Tools to quantify GIFT-seq datasets.

These details have not been verified by PyPI

Project links

Project description

GIFT-wrap

This package provides tools for dealing with GIFT-seq data. The typical workflow is to use the all-in-one command giftwrap. Ideally, the WTA panel should be generated beforehand to allow for basic analysis and QC. Additionally, this package provides programmatic utilities for dealing with this data.

For detailed documentation and tutorials, please refer to the documentation website.

Installation

Since the package provides a CLI, it is recommended to install it with pipx or uvx if you do not plan to use the python API, so that the CLI is available on your PATH and does not interfere with your current environment.
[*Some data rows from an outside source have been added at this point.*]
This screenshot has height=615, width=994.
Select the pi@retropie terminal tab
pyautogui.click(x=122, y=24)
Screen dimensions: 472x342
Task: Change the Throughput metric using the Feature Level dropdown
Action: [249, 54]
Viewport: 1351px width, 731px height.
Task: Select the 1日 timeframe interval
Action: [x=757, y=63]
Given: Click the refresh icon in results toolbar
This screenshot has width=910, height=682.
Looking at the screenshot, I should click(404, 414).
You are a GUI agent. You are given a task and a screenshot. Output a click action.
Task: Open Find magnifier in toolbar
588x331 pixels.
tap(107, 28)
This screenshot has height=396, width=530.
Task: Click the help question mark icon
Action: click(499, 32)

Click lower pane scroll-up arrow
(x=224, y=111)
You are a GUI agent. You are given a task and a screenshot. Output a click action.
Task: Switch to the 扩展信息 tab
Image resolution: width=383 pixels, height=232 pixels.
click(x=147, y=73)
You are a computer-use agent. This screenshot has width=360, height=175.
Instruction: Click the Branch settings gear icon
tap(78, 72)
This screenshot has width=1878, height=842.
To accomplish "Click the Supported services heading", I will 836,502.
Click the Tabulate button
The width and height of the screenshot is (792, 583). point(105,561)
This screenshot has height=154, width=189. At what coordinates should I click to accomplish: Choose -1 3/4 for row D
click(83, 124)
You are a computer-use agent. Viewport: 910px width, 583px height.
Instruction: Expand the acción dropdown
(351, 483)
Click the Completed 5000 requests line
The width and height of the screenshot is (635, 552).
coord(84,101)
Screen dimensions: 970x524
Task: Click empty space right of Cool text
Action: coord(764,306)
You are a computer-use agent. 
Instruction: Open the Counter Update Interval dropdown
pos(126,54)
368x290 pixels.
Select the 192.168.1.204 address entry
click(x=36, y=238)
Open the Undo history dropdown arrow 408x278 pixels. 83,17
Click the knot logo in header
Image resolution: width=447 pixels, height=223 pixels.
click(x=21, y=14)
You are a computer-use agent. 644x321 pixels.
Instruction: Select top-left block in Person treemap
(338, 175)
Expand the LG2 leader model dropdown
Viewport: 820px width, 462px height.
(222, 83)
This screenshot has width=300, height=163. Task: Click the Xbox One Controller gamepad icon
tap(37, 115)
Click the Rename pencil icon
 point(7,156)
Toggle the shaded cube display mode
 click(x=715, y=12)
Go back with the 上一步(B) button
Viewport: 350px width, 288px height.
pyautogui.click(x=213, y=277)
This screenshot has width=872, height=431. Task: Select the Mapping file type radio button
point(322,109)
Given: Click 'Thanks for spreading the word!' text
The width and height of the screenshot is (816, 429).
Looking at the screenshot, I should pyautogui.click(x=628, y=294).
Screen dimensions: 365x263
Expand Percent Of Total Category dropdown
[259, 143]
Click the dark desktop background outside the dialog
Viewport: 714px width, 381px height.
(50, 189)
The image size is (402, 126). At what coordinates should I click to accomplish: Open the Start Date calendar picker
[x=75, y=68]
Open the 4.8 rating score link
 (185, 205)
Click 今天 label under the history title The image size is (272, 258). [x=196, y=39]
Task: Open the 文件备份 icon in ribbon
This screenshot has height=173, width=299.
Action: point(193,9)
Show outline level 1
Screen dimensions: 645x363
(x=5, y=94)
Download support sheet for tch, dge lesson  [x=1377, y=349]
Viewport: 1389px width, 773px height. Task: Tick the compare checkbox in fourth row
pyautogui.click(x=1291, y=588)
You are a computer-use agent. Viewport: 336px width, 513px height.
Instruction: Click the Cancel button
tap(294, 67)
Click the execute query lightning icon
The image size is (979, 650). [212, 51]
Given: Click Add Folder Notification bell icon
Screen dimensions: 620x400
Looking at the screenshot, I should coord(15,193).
In this case you can replace pip with pipx or uvx in the following commands.

Recommended installation:

pip install giftwrap[all]

This installs the requirements for spatial data processing and basic summary analyses of paired WTA data.

Alternatively, you can install with fewer dependencies as follows:

pip install giftwrap[analysis]  # For additional basic summary analysis
pip install giftwrap[spatial]  # For spatial counts processing
pip install giftwrap  # Minimal installation

Command Line Usage

Most basic command giftwrap --probes path/to/probes.xlsx --project fastqs/fastq_prefix -o output_dir/

This will process the fastq files in fastqs/ with the prefix fastq_prefix and the probes in path/to/probes.xlsx. The outputs will be saved in output_dir/.

Note that the probes file should be either in .tsv, .csv, or .xlsx format. The following columns can be included:

name (required): By convention: "gene_name HGSVc", example: "TP53 c.215G>A".
lhs_probe (required): The left-hand side probe sequence.
rhs_probe (required): The right-hand side probe sequence.
gap_probe_sequence (optional): The expected gapfill sequence.
original_gap_probe_sequence (optional): If targeting an SNV, the wild-type expected gapfill sequence.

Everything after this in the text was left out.